Entries for locating described items

══════

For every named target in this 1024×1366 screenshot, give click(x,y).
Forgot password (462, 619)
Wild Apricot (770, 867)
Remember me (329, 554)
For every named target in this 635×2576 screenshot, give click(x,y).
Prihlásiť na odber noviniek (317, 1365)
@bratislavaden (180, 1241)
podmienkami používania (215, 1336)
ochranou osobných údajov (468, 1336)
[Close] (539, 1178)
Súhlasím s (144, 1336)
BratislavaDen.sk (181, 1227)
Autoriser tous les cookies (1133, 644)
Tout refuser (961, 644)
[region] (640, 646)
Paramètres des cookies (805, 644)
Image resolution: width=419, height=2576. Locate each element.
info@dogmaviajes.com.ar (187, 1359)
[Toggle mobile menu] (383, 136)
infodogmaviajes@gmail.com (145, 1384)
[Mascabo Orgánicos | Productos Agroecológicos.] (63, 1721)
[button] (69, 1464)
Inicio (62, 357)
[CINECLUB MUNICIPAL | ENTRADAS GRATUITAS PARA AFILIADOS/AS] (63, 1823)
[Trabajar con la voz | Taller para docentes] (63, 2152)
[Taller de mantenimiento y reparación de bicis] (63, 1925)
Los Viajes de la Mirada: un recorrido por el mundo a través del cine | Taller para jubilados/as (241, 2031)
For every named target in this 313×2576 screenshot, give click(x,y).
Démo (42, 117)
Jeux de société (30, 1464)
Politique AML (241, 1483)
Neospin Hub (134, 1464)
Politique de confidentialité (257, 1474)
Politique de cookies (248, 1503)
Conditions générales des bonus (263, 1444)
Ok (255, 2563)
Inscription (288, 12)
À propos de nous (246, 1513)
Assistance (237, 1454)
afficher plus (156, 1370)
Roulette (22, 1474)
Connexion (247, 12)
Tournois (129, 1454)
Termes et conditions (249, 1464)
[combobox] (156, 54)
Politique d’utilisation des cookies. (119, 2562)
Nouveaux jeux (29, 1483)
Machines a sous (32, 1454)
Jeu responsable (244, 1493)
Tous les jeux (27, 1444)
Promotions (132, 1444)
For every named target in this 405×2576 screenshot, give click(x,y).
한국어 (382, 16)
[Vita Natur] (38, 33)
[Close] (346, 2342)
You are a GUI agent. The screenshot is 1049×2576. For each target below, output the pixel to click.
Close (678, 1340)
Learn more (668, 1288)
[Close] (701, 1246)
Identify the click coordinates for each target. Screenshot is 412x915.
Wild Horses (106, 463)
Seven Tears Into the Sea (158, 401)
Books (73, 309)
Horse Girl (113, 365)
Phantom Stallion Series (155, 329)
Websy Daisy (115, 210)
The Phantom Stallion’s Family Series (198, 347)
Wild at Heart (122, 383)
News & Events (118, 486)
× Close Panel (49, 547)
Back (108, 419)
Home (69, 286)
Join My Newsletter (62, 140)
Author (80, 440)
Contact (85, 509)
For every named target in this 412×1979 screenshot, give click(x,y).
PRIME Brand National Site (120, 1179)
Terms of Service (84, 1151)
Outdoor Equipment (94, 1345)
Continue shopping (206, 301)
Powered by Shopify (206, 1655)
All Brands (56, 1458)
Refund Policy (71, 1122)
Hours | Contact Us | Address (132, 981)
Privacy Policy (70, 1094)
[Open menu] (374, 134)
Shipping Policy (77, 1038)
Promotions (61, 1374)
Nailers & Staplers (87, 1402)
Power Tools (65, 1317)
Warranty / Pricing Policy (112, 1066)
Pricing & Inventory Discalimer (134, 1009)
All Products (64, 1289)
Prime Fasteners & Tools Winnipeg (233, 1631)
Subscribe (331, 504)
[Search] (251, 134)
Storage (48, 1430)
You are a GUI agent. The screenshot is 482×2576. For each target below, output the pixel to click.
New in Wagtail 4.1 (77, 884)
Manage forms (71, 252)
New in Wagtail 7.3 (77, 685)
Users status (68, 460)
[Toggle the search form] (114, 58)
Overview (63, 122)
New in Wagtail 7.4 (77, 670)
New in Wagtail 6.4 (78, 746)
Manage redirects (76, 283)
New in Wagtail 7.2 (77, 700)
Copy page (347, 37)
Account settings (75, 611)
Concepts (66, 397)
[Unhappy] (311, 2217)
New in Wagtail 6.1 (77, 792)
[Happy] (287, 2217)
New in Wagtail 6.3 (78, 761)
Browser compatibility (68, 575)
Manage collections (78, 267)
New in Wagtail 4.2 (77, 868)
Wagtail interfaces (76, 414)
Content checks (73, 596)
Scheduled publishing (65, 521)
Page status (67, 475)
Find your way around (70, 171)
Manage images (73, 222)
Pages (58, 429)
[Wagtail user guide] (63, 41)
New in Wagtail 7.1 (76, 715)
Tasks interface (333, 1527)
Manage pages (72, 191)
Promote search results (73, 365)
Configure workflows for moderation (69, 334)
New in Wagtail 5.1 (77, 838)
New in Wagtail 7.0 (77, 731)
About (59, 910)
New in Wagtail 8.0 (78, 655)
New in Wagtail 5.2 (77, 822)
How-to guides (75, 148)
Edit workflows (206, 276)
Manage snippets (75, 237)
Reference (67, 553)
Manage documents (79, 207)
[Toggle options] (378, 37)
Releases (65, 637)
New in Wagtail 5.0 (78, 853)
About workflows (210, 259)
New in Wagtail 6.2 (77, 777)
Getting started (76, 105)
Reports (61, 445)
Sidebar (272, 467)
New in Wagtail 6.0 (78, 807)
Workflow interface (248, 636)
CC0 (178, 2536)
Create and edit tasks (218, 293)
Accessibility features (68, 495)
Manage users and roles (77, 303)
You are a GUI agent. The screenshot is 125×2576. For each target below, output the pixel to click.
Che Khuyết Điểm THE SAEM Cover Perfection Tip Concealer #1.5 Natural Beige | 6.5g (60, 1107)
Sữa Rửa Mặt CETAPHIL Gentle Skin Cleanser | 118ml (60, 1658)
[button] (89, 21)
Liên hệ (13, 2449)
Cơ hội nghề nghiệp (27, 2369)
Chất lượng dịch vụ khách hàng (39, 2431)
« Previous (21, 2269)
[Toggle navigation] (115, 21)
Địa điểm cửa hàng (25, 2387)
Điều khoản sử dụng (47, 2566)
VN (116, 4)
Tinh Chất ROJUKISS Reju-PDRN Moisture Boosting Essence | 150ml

══════

DIRECTION
Edit all the entries above so that every "GUI agent" reads "interface agent", with everything else left unchanged.

COMPLETE RESPONSE
For every named target in this 1024×1366 screenshot, give click(x,y).
Forgot password (462, 619)
Wild Apricot (770, 867)
Remember me (329, 554)
For every named target in this 635×2576 screenshot, give click(x,y).
Prihlásiť na odber noviniek (317, 1365)
@bratislavaden (180, 1241)
podmienkami používania (215, 1336)
ochranou osobných údajov (468, 1336)
[Close] (539, 1178)
Súhlasím s (144, 1336)
BratislavaDen.sk (181, 1227)
Autoriser tous les cookies (1133, 644)
Tout refuser (961, 644)
[region] (640, 646)
Paramètres des cookies (805, 644)
Image resolution: width=419, height=2576. Locate each element.
info@dogmaviajes.com.ar (187, 1359)
[Toggle mobile menu] (383, 136)
infodogmaviajes@gmail.com (145, 1384)
[Mascabo Orgánicos | Productos Agroecológicos.] (63, 1721)
[button] (69, 1464)
Inicio (62, 357)
[CINECLUB MUNICIPAL | ENTRADAS GRATUITAS PARA AFILIADOS/AS] (63, 1823)
[Trabajar con la voz | Taller para docentes] (63, 2152)
[Taller de mantenimiento y reparación de bicis] (63, 1925)
Los Viajes de la Mirada: un recorrido por el mundo a través del cine | Taller para jubilados/as (241, 2031)
For every named target in this 313×2576 screenshot, give click(x,y).
Démo (42, 117)
Jeux de société (30, 1464)
Politique AML (241, 1483)
Neospin Hub (134, 1464)
Politique de confidentialité (257, 1474)
Politique de cookies (248, 1503)
Conditions générales des bonus (263, 1444)
Ok (255, 2563)
Inscription (288, 12)
À propos de nous (246, 1513)
Assistance (237, 1454)
afficher plus (156, 1370)
Roulette (22, 1474)
Connexion (247, 12)
Tournois (129, 1454)
Termes et conditions (249, 1464)
[combobox] (156, 54)
Politique d’utilisation des cookies. (119, 2562)
Nouveaux jeux (29, 1483)
Machines a sous (32, 1454)
Jeu responsable (244, 1493)
Tous les jeux (27, 1444)
Promotions (132, 1444)
For every named target in this 405×2576 screenshot, give click(x,y).
한국어 (382, 16)
[Vita Natur] (38, 33)
[Close] (346, 2342)
You are a interface agent. The screenshot is 1049×2576. For each target below, output the pixel to click.
Close (678, 1340)
Learn more (668, 1288)
[Close] (701, 1246)
Identify the click coordinates for each target. Screenshot is 412x915.
Wild Horses (106, 463)
Seven Tears Into the Sea (158, 401)
Books (73, 309)
Horse Girl (113, 365)
Phantom Stallion Series (155, 329)
Websy Daisy (115, 210)
The Phantom Stallion’s Family Series (198, 347)
Wild at Heart (122, 383)
News & Events (118, 486)
× Close Panel (49, 547)
Back (108, 419)
Home (69, 286)
Join My Newsletter (62, 140)
Author (80, 440)
Contact (85, 509)
For every named target in this 412×1979 screenshot, give click(x,y).
PRIME Brand National Site (120, 1179)
Terms of Service (84, 1151)
Outdoor Equipment (94, 1345)
Continue shopping (206, 301)
Powered by Shopify (206, 1655)
All Brands (56, 1458)
Refund Policy (71, 1122)
Hours | Contact Us | Address (132, 981)
Privacy Policy (70, 1094)
[Open menu] (374, 134)
Shipping Policy (77, 1038)
Promotions (61, 1374)
Nailers & Staplers (87, 1402)
Power Tools (65, 1317)
Warranty / Pricing Policy (112, 1066)
Pricing & Inventory Discalimer (134, 1009)
All Products (64, 1289)
Prime Fasteners & Tools Winnipeg (233, 1631)
Subscribe (331, 504)
[Search] (251, 134)
Storage (48, 1430)
You are a interface agent. The screenshot is 482×2576. For each target below, output the pixel to click.
New in Wagtail 4.1 (77, 884)
Manage forms (71, 252)
New in Wagtail 7.3 (77, 685)
Users status (68, 460)
[Toggle the search form] (114, 58)
Overview (63, 122)
New in Wagtail 7.4 (77, 670)
New in Wagtail 6.4 (78, 746)
Manage redirects (76, 283)
New in Wagtail 7.2 (77, 700)
Copy page (347, 37)
Account settings (75, 611)
Concepts (66, 397)
[Unhappy] (311, 2217)
New in Wagtail 6.1 (77, 792)
[Happy] (287, 2217)
New in Wagtail 6.3 (78, 761)
Browser compatibility (68, 575)
Manage collections (78, 267)
New in Wagtail 4.2 (77, 868)
Wagtail interfaces (76, 414)
Content checks (73, 596)
Scheduled publishing (65, 521)
Page status (67, 475)
Find your way around (70, 171)
Manage images (73, 222)
Pages (58, 429)
[Wagtail user guide] (63, 41)
New in Wagtail 7.1 (76, 715)
Tasks interface (333, 1527)
Manage pages (72, 191)
Promote search results (73, 365)
Configure workflows for moderation (69, 334)
New in Wagtail 5.1 (77, 838)
New in Wagtail 7.0 (77, 731)
About (59, 910)
New in Wagtail 8.0 (78, 655)
New in Wagtail 5.2 (77, 822)
How-to guides (75, 148)
Edit workflows (206, 276)
Manage snippets (75, 237)
Reference (67, 553)
Manage documents (79, 207)
[Toggle options] (378, 37)
Releases (65, 637)
New in Wagtail 5.0 (78, 853)
About workflows (210, 259)
New in Wagtail 6.2 (77, 777)
Getting started (76, 105)
Reports (61, 445)
Sidebar (272, 467)
New in Wagtail 6.0 (78, 807)
Workflow interface (248, 636)
CC0 (178, 2536)
Create and edit tasks (218, 293)
Accessibility features (68, 495)
Manage users and roles (77, 303)
You are a interface agent. The screenshot is 125×2576. For each target below, output the pixel to click.
Che Khuyết Điểm THE SAEM Cover Perfection Tip Concealer #1.5 Natural Beige | 6.5g (60, 1107)
Sữa Rửa Mặt CETAPHIL Gentle Skin Cleanser | 118ml (60, 1658)
[button] (89, 21)
Liên hệ (13, 2449)
Cơ hội nghề nghiệp (27, 2369)
Chất lượng dịch vụ khách hàng (39, 2431)
« Previous (21, 2269)
[Toggle navigation] (115, 21)
Địa điểm cửa hàng (25, 2387)
Điều khoản sử dụng (47, 2566)
VN (116, 4)
Tinh Chất ROJUKISS Reju-PDRN Moisture Boosting Essence | 150ml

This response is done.